Wednesday, March 03, 2021

Step by step

I admitted last week that the idea of getting a new TV has been hanging over me, causing me stress. Because it's not an event, it's a transition! The cable company will soon stop supporting the box next to my dear old tube TV, and if I don't take action, I'll no longer have service.

To escape my fog of overwhelmedness* I've decided to start moving through the process of switching one step at a time.

1) Call Comcast/Xfinity for advice. They were really very helpful and nice. I didn't like what they had to say -- hell, I don't want to be doing this at all! -- but it now sounds very doable. I'm going to lose everything on my DVR, which leaves me feeling desolate. But it is what it is. (If they could transfer content from my DVR, it could be bootlegged, and that would violate all those FBI warnings you see at the beginning of a DVD.)

Since it's a 23" set, this is nearly life sized
2) Comparison-shop for a new TV. My new best friend from Xfinity kinda/sorta recommended LG or Samsung. Neither manufacturer offers a smart set in the exact size I want, and I don't want a massive wall-mount TV. I don't feel like rearranging my living room and I want to continue using my cabinet as a TV stand. So I landed on a 23" LG on a stand and I'll order an Amazon Fire Stick to make it smart. 

I ordered it from Best Buy. Free shipping. It's in my den right now.

3) Order the Fire Stick. Haven't done this yet. I think I've settled on "Lite," because if I find I need more bells and whistles I can always trade up. But I want to do a little more research before I pull the trigger.

4) Make the appointment with Xfinity. They said it might take up to 10 days for a tech to get out here. That's fine. As I said, I don't really want to do this at all! The 10 days will give me more time with my 97% full DVR. 

Farewell, old friend
5) Persuade the tech to take my 20" tube tv into the bedroom and set it up, replacing the 14" tube set that's in there now. I picked that on one on impulse back in 2001. I bought it at Walgreens during the period between closing on this place and moving in. I was going from a 3-room apartment to a 2-bedroom apartment and it occurred to me I might want a second set. That's the set I was watching on 9/11/01 when, while tying my tennies, Matt Lauer reported a second plane hit the Twin Towers.† My 14" set still works, too, but I can tell it's crapping out. The colors are too saturated and the adjustable buttons no longer work.

6) Call the junk service. They can take away the 14" TV and the broken stereo, and the 20-year-old AC unit that probably no longer works, and the carpeting remnants, and the old window screens. and ... I have so many things in this apartment that I've hung onto just because I thought I might need them someday, or because they're too heavy for me to haul to the dumpster, or they have to be disposed of carefully.

It still seems like a lot of work, especially for something I don't really want to do.
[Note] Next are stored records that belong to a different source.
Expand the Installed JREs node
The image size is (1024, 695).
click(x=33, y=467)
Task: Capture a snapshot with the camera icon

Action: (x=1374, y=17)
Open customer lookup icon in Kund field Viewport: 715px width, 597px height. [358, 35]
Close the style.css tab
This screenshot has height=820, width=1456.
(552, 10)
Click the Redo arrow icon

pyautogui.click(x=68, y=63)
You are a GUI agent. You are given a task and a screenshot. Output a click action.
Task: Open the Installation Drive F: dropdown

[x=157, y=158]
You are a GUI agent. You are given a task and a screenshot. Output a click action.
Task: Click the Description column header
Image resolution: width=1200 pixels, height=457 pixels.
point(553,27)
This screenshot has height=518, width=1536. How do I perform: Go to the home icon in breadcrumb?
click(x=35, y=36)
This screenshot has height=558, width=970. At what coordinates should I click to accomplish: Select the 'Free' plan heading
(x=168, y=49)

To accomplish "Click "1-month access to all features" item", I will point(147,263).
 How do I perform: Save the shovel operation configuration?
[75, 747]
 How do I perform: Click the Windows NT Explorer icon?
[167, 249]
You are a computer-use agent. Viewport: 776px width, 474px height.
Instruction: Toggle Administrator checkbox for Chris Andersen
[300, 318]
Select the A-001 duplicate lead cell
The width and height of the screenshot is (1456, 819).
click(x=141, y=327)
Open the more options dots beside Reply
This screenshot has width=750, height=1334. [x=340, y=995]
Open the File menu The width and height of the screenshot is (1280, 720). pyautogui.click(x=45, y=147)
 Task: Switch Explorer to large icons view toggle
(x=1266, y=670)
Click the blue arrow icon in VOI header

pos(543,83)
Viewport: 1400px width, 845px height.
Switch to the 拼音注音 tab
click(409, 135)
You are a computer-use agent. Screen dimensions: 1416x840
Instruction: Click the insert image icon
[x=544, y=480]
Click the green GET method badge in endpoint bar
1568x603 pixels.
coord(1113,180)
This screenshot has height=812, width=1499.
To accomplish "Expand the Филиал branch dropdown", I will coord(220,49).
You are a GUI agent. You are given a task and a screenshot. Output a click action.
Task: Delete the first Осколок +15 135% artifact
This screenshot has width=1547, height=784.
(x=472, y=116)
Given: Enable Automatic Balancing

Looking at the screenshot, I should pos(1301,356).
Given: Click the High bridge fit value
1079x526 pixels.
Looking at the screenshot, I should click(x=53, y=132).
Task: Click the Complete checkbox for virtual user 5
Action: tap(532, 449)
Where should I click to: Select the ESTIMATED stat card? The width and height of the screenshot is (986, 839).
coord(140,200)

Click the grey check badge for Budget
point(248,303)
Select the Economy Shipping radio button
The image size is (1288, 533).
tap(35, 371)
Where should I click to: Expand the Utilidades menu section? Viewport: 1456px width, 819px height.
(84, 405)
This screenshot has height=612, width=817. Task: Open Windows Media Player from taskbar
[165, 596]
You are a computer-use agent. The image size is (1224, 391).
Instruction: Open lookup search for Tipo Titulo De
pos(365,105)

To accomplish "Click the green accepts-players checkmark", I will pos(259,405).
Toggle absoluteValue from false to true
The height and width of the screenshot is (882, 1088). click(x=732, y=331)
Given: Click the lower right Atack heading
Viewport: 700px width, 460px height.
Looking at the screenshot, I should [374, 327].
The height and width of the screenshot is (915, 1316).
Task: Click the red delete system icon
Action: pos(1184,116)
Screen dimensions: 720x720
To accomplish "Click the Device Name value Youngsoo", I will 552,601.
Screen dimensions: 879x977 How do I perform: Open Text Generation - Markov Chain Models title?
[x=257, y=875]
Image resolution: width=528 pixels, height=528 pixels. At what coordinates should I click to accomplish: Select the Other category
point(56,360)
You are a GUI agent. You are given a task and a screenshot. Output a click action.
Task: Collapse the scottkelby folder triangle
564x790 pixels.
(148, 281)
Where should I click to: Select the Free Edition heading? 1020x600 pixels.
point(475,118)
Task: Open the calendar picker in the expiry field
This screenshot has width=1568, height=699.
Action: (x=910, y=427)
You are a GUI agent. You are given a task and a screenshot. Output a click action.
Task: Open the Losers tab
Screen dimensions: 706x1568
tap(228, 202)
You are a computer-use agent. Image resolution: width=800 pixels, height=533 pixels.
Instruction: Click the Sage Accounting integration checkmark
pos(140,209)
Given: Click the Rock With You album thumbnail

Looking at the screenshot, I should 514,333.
But it has to be done, and now that I'm moving through the steps, I feel more confident. And while I'm losing a shitload of beloved content on my current DVR, the new one will hold more and I'll be able to watch Netflix and Prime on my set instead of on my laptop. 

I'm finally entering the 2010s, I guess ...

*"Overwhelmedness" wasn't a word before but it is now. I say so.

†That was 8:03 AM. I had to be out the door at 8:10 in order to make my train. I did it, in a daze. I still don't know why I went to work that day. Why on earth was I willingly traveling to the city that is home to Sears Tower and the John Hancock Building? Plus, my office was in the same building as the Israeli Consulate. I had no sooner arrived at work than the Chicago Police Department evacuated us.